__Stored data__
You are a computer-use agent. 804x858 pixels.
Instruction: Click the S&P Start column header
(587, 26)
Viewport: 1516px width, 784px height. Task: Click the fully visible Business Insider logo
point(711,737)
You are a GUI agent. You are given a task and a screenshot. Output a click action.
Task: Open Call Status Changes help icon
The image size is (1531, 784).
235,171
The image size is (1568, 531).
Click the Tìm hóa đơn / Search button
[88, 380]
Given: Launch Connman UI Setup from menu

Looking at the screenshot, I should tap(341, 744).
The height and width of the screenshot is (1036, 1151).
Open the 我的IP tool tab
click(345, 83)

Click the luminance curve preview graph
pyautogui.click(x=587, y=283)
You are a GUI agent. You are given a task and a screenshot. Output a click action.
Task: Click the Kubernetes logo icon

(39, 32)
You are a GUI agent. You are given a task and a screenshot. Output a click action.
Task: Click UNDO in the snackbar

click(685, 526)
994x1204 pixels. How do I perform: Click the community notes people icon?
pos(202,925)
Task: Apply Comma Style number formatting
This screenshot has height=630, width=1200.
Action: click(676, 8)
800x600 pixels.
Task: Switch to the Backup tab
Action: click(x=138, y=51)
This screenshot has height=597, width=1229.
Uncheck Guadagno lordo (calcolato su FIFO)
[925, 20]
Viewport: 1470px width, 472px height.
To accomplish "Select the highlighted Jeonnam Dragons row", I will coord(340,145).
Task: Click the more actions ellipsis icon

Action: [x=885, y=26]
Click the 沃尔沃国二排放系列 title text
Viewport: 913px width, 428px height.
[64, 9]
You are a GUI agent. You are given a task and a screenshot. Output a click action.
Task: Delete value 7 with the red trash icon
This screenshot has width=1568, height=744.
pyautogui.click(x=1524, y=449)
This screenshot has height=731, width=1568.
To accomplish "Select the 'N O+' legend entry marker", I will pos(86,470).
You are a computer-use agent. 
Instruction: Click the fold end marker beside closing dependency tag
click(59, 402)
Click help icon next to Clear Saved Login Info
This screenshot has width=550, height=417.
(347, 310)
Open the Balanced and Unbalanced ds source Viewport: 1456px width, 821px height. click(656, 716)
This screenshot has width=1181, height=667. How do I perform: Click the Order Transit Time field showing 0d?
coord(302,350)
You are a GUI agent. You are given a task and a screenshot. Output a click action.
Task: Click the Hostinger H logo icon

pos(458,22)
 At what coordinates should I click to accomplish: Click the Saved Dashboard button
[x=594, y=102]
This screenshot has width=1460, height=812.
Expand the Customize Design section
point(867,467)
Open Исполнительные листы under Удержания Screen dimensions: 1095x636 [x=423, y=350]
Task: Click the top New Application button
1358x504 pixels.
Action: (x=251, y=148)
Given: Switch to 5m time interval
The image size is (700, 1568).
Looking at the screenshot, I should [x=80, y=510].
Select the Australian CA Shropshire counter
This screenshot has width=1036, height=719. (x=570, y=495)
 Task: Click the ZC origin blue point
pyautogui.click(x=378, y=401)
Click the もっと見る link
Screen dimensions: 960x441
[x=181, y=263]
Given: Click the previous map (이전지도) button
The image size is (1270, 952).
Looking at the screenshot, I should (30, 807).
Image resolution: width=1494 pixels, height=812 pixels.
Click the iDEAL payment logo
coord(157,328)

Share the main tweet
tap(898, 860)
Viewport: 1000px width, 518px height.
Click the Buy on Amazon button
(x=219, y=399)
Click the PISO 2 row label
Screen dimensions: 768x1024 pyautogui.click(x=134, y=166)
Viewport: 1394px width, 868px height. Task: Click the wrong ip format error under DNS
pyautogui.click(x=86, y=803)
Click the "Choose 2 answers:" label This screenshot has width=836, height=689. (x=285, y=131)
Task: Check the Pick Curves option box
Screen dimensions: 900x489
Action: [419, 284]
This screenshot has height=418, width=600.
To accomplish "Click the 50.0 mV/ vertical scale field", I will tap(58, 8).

__WORK TO BE COMPLETED__
Look for the word "help". Copy out every line of the data that has it.

__EXPECTED OUTPUT__
Task: Open Call Status Changes help icon
Click help icon next to Clear Saved Login Info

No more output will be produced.